The survey article by Walter Gutjahr and Alois Pichler addresses the research field that intersects stochastic optimization and multi-objective optimization, namely, stochastic multi-objective optimization. This field not only is of methodological interest from an operations research point of view, it also is of high practical interest since these methods can be applied to numerous managerial decision problems. In contrast to a recent review by Ben Abdelaziz that focused on scalarization methods aiming at reducing a given multi-objective problem to a single-objective one, Gutjahr and Pichler give an overview of methods that preserve the multi-objective nature of the problem during the computational analysis.

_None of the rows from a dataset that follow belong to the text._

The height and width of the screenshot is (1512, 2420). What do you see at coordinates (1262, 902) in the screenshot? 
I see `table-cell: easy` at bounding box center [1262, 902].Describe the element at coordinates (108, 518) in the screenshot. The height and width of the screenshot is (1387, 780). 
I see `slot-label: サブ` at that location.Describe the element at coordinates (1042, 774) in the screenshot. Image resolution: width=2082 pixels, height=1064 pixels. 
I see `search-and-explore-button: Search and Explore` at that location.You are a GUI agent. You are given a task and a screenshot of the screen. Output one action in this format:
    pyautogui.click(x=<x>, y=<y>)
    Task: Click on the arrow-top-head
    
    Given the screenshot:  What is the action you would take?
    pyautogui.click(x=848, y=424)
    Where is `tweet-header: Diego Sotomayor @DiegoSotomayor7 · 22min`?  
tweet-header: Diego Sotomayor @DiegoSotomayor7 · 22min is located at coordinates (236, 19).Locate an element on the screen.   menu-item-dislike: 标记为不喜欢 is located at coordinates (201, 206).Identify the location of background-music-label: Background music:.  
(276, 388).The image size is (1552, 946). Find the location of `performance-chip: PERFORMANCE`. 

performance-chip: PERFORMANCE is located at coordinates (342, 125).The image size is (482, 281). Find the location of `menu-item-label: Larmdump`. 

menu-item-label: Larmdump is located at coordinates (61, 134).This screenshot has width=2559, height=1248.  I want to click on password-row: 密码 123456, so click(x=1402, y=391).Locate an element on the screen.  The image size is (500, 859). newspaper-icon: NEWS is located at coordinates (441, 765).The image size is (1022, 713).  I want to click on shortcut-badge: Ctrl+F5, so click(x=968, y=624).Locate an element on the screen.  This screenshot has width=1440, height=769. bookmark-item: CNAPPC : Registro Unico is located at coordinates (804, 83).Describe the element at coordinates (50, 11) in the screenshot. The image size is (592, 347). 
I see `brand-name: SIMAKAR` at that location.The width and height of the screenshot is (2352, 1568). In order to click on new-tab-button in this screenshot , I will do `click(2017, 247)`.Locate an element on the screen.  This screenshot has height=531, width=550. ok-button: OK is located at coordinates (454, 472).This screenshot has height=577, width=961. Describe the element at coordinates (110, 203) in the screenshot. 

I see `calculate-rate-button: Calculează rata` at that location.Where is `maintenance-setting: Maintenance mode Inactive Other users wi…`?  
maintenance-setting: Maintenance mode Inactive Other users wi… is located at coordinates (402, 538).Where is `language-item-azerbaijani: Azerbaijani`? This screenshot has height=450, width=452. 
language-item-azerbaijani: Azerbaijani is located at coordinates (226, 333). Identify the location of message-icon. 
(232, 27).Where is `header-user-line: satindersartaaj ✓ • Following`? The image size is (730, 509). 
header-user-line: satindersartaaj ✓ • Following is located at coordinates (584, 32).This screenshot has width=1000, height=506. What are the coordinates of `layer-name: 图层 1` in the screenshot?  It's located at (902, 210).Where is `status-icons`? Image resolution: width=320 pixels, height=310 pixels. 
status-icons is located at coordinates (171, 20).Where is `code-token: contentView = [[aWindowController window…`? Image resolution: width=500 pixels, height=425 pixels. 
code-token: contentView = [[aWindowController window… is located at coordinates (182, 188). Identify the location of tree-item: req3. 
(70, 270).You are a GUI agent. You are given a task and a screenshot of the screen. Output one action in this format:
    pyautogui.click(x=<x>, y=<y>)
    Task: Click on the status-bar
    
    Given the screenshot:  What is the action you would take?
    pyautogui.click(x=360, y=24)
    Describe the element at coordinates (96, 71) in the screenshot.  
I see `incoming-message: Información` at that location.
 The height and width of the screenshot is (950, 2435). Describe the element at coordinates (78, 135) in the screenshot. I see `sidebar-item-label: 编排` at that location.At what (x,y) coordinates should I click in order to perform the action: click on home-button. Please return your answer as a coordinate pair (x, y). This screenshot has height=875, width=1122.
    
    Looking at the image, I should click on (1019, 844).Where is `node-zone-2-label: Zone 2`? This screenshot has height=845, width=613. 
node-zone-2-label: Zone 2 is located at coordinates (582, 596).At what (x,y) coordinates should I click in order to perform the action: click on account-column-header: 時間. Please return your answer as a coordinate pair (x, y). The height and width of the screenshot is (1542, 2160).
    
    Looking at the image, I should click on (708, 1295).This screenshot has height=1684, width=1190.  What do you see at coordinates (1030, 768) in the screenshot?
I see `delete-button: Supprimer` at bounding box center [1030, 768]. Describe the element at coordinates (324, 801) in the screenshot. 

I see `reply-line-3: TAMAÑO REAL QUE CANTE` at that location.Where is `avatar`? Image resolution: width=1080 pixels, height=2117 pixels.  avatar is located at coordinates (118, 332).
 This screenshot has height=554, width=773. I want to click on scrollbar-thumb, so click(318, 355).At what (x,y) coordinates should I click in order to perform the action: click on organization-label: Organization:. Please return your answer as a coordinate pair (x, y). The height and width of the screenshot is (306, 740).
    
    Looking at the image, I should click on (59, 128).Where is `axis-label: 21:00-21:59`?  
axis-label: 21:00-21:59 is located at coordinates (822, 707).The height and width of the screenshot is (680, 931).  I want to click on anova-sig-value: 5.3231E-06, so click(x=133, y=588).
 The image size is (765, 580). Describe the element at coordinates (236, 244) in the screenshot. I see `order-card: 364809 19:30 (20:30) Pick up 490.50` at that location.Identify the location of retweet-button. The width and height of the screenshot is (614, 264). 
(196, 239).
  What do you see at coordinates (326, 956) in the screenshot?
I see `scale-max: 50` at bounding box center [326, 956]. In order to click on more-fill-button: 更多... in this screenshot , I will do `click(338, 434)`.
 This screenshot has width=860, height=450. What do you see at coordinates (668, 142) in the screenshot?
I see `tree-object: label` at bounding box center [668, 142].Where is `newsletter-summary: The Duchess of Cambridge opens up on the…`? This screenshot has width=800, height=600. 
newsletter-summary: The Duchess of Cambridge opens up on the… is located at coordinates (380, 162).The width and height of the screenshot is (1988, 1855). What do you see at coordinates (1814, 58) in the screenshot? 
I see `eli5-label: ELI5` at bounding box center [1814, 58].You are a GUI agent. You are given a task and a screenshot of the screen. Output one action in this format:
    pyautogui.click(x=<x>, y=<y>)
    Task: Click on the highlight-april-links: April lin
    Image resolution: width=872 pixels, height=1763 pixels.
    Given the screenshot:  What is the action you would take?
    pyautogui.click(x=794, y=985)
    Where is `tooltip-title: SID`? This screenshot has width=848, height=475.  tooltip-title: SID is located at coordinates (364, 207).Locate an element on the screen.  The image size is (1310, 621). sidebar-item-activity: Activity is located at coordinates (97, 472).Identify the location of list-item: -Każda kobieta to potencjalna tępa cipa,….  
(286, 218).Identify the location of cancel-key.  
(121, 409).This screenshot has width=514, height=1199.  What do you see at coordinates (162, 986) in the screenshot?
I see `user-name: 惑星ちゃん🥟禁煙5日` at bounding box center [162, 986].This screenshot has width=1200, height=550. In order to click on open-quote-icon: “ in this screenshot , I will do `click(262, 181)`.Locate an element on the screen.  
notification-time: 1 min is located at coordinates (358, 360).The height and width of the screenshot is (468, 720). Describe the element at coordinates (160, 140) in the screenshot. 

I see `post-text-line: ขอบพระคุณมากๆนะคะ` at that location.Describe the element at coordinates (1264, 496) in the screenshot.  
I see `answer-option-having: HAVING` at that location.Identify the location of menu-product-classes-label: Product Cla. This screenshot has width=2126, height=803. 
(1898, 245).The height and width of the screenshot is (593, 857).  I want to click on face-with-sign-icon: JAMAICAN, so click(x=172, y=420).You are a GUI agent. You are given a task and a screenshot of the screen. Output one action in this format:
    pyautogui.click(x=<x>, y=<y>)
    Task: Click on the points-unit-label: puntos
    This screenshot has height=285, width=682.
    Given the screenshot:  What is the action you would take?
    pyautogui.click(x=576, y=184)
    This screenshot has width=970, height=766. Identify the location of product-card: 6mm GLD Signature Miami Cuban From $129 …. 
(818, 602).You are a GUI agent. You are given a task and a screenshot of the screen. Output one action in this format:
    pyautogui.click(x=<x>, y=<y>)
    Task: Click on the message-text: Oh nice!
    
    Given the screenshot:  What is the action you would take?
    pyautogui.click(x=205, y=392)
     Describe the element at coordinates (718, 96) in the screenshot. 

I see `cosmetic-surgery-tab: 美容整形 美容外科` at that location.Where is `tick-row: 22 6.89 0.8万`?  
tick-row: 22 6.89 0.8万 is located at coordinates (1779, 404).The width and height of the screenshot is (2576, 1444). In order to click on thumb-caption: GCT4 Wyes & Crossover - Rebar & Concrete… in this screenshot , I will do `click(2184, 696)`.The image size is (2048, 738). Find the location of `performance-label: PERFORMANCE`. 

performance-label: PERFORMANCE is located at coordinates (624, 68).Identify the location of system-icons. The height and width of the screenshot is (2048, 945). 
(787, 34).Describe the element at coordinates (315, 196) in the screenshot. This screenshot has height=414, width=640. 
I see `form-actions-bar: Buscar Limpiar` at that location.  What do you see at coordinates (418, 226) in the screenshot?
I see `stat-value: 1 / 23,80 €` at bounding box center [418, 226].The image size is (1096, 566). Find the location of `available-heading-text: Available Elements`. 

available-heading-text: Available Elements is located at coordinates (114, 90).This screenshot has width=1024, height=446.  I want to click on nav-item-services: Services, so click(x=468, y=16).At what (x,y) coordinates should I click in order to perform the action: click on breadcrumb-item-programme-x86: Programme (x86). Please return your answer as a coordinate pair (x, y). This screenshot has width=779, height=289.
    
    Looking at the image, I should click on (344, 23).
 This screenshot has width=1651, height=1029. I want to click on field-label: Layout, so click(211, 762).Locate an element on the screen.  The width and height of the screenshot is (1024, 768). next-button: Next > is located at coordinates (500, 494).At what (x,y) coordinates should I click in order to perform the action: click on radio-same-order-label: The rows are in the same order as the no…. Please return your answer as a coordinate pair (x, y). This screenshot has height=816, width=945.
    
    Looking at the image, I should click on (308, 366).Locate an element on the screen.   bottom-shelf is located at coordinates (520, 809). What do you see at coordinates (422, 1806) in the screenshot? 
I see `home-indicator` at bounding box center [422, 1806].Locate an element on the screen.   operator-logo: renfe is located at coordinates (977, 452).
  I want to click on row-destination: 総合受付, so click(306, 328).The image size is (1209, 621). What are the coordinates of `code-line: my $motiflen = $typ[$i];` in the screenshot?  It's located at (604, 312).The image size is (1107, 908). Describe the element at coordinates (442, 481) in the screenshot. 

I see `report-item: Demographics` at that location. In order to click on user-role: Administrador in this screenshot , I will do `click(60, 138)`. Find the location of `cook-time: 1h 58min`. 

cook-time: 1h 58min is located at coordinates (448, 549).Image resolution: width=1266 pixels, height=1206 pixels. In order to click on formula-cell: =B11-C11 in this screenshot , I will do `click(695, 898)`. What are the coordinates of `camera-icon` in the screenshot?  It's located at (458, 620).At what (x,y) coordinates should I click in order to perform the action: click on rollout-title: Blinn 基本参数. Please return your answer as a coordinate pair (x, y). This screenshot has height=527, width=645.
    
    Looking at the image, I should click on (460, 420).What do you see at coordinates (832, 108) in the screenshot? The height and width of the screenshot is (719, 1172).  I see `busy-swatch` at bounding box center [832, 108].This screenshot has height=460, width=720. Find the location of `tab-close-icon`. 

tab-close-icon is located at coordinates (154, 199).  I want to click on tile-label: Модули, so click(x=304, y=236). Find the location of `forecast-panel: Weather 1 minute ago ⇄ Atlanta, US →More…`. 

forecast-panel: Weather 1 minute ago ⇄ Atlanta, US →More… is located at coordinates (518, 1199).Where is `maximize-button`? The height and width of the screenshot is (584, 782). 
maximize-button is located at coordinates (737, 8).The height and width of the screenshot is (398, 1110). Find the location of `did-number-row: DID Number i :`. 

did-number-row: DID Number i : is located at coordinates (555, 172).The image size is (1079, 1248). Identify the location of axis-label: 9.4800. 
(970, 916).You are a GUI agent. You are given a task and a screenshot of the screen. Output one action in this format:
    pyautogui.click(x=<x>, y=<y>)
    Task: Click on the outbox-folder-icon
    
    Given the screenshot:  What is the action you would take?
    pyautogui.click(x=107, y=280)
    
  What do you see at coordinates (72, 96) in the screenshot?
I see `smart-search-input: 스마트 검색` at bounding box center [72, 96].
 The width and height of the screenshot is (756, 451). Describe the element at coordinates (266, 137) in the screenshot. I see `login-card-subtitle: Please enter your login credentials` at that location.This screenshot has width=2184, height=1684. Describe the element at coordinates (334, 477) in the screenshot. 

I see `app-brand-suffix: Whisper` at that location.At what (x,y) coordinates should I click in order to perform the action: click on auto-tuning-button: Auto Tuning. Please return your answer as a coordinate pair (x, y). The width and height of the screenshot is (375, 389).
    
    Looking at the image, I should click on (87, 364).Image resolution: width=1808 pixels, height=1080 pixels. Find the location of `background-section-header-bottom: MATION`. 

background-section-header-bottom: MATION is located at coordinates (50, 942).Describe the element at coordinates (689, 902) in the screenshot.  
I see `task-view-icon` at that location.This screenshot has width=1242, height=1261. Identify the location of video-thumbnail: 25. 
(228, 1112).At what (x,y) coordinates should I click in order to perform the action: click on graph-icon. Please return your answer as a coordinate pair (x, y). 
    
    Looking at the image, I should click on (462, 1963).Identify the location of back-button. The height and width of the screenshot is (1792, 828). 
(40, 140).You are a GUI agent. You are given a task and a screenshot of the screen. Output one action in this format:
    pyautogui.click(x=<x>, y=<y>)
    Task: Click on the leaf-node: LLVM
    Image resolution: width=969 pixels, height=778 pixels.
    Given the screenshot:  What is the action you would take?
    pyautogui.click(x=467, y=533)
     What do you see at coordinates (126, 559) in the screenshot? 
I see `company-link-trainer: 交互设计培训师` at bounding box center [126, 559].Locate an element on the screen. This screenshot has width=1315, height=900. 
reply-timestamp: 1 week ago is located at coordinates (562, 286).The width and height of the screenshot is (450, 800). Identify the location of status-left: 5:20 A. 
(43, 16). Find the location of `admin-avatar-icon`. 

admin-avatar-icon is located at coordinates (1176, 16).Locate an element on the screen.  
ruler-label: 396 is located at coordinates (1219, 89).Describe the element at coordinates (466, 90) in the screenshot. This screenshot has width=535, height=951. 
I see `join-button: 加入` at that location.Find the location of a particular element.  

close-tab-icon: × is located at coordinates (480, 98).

Editing a focused issue of the Annals of Operations Research would not have been possible without the most valuable input of a large number of people. First of all, we wish to thank all the authors for their contributions. Furthermore we greatly appreciate the valuable help from the large number of referees. Last but not least we are grateful to the Editor-in-Chief, Professor Endre Boros, and the Publications Manager, Katie D’Agosta, for their support and assistance.